Tips for Winter Running

Come winter, many runners would rather immerse themselves in the dark, sub-freezing temperatures and wintry mixes than face the monotony of a treadmill. In fact, some look forward to it. If you’re one of them, you know there’s something both playful and invigorating about trudging through slush and snowdrifts. Here are some tips as you continue to rack up your winter mileage outdoors: 


Winter running can be a form of cross training in and of itself. 

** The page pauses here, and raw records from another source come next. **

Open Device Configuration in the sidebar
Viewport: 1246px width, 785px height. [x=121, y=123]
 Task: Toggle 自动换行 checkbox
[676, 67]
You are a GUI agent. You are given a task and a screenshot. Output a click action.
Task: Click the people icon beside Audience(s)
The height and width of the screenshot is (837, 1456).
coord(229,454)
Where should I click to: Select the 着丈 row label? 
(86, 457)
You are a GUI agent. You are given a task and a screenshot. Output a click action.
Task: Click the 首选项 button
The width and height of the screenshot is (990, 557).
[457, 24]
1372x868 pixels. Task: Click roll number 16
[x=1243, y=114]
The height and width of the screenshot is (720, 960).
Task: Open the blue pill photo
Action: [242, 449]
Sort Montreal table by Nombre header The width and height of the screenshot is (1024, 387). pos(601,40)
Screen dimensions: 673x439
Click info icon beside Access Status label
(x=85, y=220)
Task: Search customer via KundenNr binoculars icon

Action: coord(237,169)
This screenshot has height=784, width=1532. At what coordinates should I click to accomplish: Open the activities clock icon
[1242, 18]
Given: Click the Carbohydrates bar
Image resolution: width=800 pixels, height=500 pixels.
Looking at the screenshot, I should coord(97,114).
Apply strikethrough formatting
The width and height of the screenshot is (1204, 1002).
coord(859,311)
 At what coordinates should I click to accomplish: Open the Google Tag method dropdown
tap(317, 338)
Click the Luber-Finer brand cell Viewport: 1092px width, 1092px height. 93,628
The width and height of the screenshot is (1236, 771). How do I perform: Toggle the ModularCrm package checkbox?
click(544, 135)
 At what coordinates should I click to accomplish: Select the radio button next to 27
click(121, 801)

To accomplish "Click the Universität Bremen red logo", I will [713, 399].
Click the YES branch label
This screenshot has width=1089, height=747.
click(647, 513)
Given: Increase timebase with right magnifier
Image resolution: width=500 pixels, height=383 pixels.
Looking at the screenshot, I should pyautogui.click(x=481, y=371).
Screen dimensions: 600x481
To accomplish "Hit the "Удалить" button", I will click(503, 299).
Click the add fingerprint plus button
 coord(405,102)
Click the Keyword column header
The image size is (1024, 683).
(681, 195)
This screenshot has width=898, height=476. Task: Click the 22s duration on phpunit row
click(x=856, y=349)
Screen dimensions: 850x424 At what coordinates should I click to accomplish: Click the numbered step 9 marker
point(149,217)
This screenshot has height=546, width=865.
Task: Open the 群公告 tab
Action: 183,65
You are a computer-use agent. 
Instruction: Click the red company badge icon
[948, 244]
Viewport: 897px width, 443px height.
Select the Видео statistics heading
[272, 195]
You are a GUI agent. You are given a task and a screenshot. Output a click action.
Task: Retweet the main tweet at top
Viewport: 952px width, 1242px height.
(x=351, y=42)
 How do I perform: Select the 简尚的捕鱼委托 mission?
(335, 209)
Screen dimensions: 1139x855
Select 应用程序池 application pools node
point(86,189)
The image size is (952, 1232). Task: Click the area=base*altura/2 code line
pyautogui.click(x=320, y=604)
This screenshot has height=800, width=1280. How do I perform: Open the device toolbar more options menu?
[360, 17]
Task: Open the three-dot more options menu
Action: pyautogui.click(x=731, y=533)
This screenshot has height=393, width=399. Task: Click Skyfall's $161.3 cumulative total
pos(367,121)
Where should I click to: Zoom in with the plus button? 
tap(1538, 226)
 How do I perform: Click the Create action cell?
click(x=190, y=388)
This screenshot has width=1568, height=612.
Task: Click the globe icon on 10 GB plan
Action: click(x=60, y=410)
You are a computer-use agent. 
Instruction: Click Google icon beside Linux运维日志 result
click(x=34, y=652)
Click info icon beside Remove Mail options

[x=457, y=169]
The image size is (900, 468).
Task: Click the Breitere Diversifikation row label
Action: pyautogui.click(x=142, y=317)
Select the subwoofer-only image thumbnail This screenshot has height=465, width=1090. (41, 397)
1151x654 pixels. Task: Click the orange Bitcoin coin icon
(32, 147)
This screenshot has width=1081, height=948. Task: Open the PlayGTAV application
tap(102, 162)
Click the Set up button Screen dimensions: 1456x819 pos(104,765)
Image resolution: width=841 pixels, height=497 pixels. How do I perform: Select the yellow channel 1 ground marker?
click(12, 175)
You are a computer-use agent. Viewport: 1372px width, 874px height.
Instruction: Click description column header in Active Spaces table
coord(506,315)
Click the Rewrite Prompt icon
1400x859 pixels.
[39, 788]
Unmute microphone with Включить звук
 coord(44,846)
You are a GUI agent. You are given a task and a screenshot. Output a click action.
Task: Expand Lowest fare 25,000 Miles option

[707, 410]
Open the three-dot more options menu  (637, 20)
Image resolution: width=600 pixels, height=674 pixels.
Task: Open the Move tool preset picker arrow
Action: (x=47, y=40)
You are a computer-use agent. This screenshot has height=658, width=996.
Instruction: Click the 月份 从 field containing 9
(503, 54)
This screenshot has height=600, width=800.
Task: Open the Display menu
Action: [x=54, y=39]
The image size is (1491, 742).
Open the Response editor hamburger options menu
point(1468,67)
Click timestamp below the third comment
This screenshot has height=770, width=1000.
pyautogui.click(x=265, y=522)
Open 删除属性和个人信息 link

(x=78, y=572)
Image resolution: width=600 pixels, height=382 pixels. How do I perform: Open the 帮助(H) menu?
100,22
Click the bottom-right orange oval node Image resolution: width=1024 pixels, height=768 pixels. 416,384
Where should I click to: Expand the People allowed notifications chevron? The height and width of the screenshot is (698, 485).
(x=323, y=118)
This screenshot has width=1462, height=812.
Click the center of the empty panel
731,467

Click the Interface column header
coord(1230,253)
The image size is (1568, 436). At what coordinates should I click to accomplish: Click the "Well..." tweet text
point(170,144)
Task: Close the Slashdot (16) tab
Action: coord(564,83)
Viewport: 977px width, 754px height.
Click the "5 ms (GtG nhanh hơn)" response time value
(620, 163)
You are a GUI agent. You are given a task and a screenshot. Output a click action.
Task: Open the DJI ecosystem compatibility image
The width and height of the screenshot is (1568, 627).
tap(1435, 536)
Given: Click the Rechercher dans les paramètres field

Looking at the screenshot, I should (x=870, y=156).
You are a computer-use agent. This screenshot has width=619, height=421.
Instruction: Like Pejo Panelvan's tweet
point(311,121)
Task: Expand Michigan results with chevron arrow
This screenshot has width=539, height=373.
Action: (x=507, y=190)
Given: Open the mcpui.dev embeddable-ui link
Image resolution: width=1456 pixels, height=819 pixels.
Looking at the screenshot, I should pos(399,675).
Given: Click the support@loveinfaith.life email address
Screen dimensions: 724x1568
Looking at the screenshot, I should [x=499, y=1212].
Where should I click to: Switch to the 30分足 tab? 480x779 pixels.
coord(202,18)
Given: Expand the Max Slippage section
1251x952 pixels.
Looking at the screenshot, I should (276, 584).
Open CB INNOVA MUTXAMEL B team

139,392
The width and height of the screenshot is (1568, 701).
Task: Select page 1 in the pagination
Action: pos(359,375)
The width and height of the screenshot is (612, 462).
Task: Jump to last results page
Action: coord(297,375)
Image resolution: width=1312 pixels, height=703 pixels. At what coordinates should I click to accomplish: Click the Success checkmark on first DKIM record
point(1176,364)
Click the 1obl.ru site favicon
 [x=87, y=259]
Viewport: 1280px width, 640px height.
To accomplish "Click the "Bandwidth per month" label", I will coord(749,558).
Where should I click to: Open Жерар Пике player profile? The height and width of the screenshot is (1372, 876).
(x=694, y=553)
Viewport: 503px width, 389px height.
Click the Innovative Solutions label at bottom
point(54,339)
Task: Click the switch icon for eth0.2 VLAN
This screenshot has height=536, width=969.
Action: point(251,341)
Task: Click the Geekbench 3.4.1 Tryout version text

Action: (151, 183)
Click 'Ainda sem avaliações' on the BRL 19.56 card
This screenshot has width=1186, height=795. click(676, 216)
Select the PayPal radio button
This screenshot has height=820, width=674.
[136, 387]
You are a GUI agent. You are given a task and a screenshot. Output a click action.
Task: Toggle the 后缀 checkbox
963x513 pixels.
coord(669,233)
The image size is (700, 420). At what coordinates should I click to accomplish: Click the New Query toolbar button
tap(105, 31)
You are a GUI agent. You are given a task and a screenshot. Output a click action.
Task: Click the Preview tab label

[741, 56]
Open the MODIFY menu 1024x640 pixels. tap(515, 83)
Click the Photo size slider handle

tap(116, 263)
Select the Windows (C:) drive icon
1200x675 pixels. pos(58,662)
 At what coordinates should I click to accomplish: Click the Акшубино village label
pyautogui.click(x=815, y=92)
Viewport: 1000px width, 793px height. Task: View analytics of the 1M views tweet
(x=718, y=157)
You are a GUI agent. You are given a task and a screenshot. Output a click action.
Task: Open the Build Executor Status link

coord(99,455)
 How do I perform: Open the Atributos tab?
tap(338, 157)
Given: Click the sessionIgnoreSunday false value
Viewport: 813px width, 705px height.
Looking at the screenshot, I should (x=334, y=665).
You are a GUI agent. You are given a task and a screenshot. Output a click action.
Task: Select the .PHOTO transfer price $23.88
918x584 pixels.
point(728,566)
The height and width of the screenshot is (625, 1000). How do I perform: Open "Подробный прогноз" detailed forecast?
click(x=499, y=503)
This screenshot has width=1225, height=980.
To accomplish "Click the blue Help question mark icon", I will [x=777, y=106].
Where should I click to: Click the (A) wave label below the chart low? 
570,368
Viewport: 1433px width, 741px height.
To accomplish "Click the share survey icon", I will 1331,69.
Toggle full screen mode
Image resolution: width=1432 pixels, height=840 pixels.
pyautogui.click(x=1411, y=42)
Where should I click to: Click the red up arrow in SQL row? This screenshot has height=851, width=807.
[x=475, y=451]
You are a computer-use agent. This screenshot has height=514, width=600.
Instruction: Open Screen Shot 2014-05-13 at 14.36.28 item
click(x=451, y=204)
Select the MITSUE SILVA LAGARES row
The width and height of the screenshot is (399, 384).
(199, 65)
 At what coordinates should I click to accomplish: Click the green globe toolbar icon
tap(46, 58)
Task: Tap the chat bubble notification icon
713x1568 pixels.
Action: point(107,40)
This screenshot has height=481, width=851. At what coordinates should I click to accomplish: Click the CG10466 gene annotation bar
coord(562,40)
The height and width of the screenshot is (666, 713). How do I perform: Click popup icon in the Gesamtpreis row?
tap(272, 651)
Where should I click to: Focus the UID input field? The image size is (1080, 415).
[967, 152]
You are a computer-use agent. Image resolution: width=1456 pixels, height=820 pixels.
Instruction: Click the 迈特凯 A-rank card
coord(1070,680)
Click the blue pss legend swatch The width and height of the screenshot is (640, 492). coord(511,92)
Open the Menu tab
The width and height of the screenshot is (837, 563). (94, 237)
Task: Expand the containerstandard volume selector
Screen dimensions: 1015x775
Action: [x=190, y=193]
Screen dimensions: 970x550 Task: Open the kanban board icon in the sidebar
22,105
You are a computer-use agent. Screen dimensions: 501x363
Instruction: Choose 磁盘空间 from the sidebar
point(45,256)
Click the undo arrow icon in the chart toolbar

In many ways, winter running mimics trail running. Similar to trail running, snow and ice provide a running surface that is uneven and unpredictable. The cool thing? Our bodies intuitively adapt to these variable and often slippery conditions by shortening our stride length, shifting our foot strike and mixing up our muscle recruitment strategies, adjusting to the ground surface and conditions beneath us…. without us having to think about it. This can be a good form of cross training in and of itself for the typical road runner who habitually uses the same muscles and motor patterns every time they get out to log miles. That repetition without strength training or cross training can lead to weaknesses and injuries over time. Winter running will also sharpen your proprioception (your body’s ability to react and adjust to the uneven ground beneath it) and strengthen the stability muscles of the foot, ankle, knees, hips and trunk. 


Use trail running shoes. 

Trail running shoes have better grip than road running shoes for the obvious reason that they are meant to provide you with better traction over variable surface conditions such as mud, dirt and rocks. They also tend to have a lower heel drop, providing more stability to the ankle joint than a higher drop shoe, which may be important to minimize the risk of an ankle sprain when running on uneven ground. In addition, trail shoes are constructed of more durable materials and many are made with a Gore-Tex overlay which is both warm and waterproof. Not looking to purchase a pair of trail shoes? There are a variety of traction options of the spikes and studs variety that you can add right onto your current running shoes.


Engage in a dynamic warm-up prior to your run.

Warming up your body pre-run is always a good idea but may especially be a smart thing to do prior to a cold-weather run. The purpose of a warm-up is to increase blood flow to muscles and tendons, which in turn will increase their extensibility and decrease risk of injury. Also to prime the neuromuscular system and activate your stability muscles, which have increased demand placed on them during winter running due to uneven, often slippery, and unpredictable surfaces. Some ideas to get you started on a dynamic warm-up include: calf raises, walking lunges, high knee skipping and core and gluteal activation exercises. Foam rolling can also be used to increase blood flow to targeted muscles. 


Consider changing up your training routine and goals. 

You may need to have a more flexible mindset when it comes to your winter training plan, especially if you seek to run solely outdoors and forego the treadmill completely. Our advice? Focus less on speedwork while continuing to maintain or increase mileage as appropriate. We also recommend using winter as a time to focus on strength training and single leg stability exercises. As mentioned above, the stability muscles are under more demand when running on ice and snow and strength training will not only leave you more ready to go come Spring, but will also help prevent injury through the winter. 


Be aware of your posture. 

When we get cold, we tend to raise our shoulders up towards our ears. Implementing this poor posture habit while running may promote accessory breathing (breathing with the chest muscles rather than with your stomach/diaphragm), which can negatively effect performance and efficiency. This posture habit can also contribute to things like tension headaches and muscular aches and pains in the neck and shoulders. So what components of upper body posture should you focus on while running? Keeping your shoulder blades down, your chest up and your neck in line with your spine. 


Now gear up, get out there, have fun and stay safe!